I have a confession to make. Every once in a while, just to mess with his head, I install the toilet paper roll opposite to the way I usually do.
Ass Burger Boy has Asperger’s Syndrome if you didn’t already figure that out. Of course you did. You’re smart.
ABB also has OCD. I know. I cannot fathom how anyone with OCD can sleep in a room that I fondly call the toxic waste dump, but he is only OC about some things. Cleaning and organizing his room? Not so much.
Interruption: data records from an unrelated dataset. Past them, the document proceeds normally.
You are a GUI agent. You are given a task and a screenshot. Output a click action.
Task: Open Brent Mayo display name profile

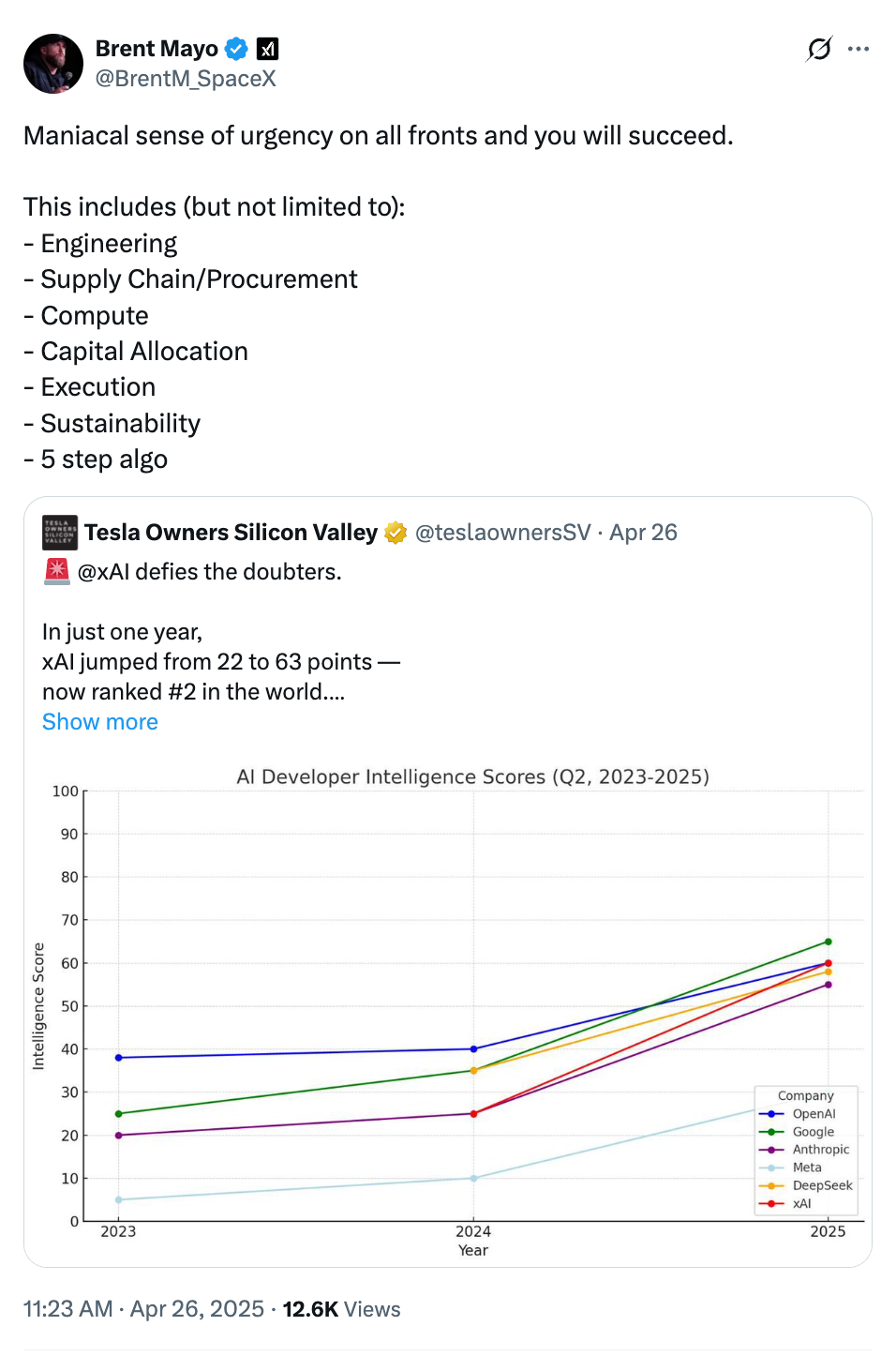[157, 49]
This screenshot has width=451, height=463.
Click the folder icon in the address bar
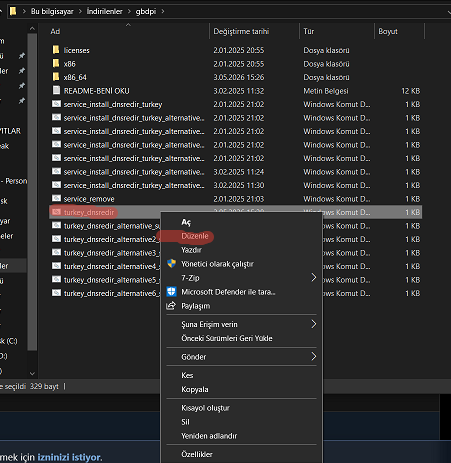point(13,11)
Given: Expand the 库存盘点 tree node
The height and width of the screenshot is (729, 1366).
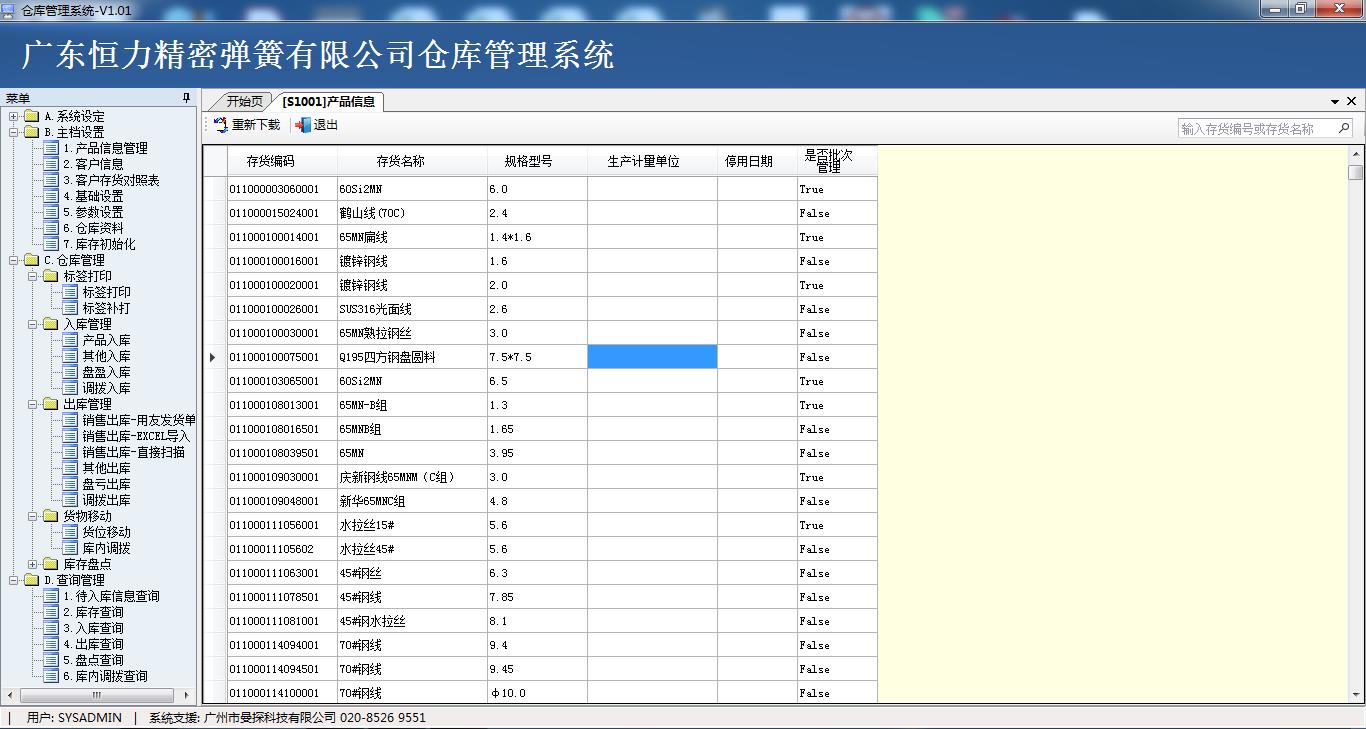Looking at the screenshot, I should (x=33, y=564).
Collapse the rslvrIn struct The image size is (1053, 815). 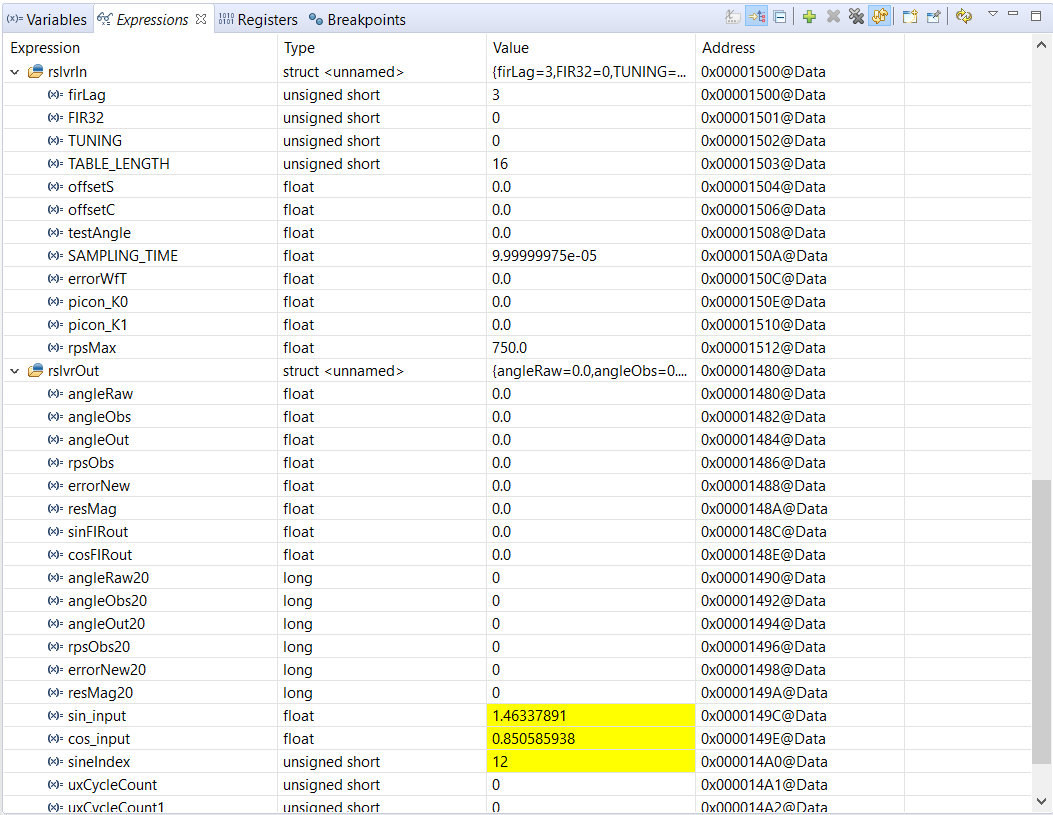13,71
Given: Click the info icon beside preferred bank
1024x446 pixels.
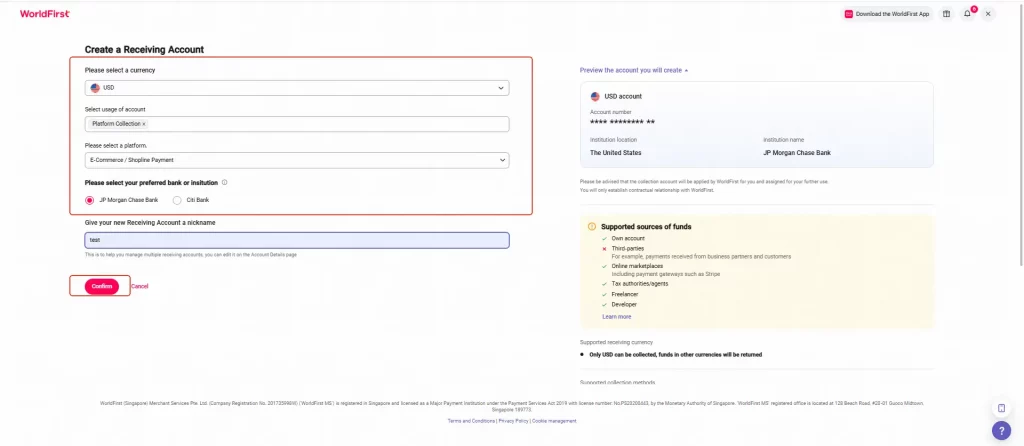Looking at the screenshot, I should coord(225,183).
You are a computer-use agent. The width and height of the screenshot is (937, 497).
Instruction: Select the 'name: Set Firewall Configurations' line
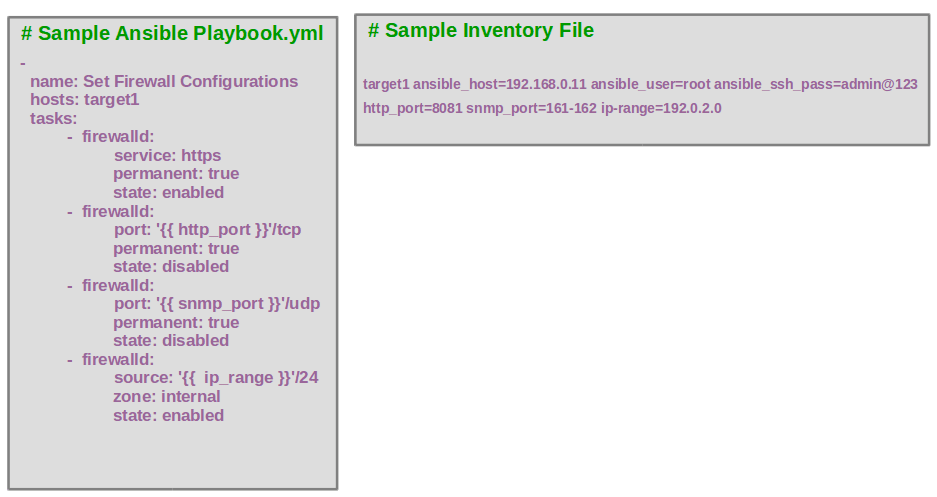[164, 82]
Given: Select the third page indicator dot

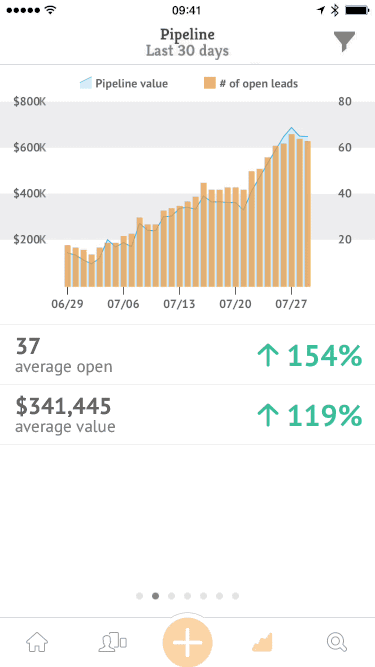Looking at the screenshot, I should click(x=171, y=596).
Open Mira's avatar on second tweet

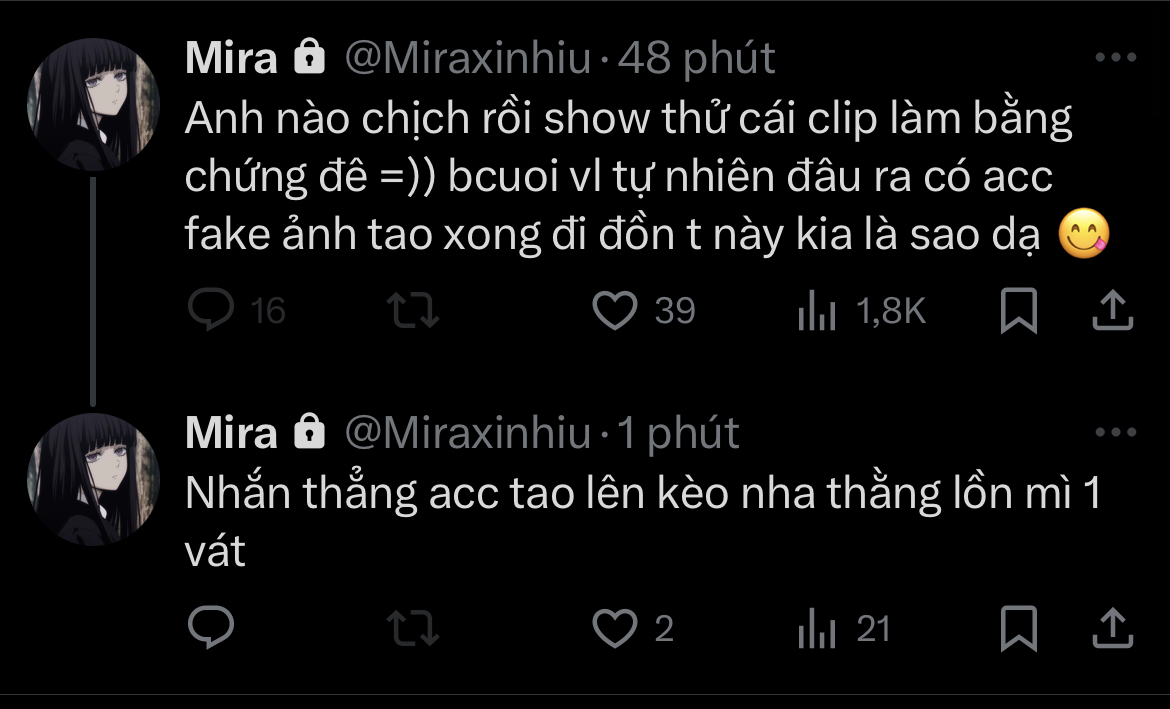point(92,479)
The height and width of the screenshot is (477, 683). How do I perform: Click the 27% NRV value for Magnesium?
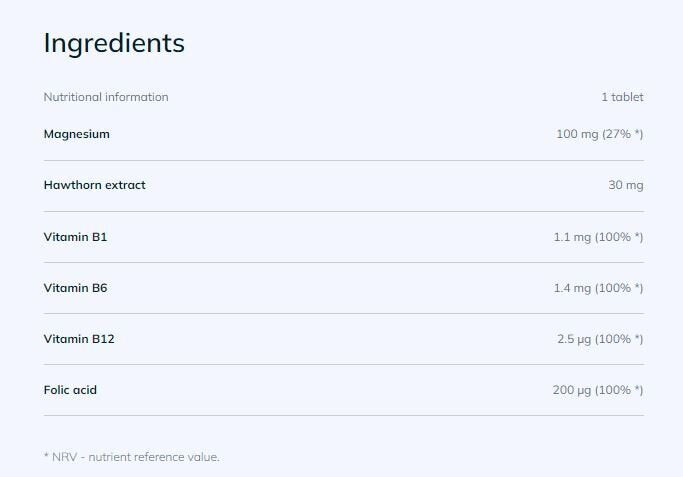pyautogui.click(x=622, y=134)
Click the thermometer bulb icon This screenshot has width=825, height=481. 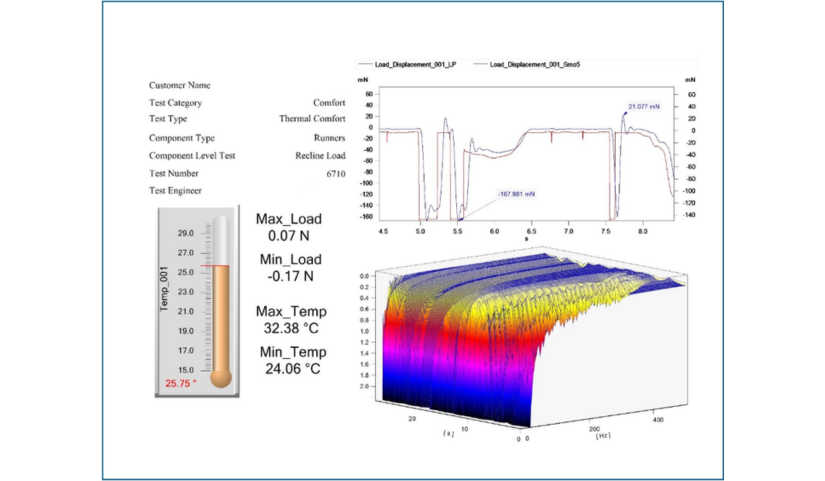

The last two days, the roll has. not. been. how. it. should. be. I’ve been waiting to see how long before he changes it back. He always does. But now that he reads my blog, he remembers the entry about Skinny Bitch and how I like to move something ever so slightly from it’s rightful place on her coffee table, just to mess with her.
ABB came out of the bathroom a few minutes ago and he asks me straight out.
“Do you change the way you install the toilet paper to mess with me like you do with Skinny Bitch?”
Since I agonized over the whole Santa Claus thing when he was a kid, lying is so not an option. I didn’t want him to have a list of “Lies my mother told me” to hold against me. And really? My memory isn’t good enough for me to be a liar.
I can be diplomatic, but diplomacy is pushed away by an evil grin. I confess.
“Well, Mommy dearest, (ouch) Skinny Bitch wouldn’t say anything to you. I am and I don’t want you to do it anymore.”
Me: “But I’m old and I don’t get out much.”
It’s no fun anyway now that he knows I was doing it to mess with him.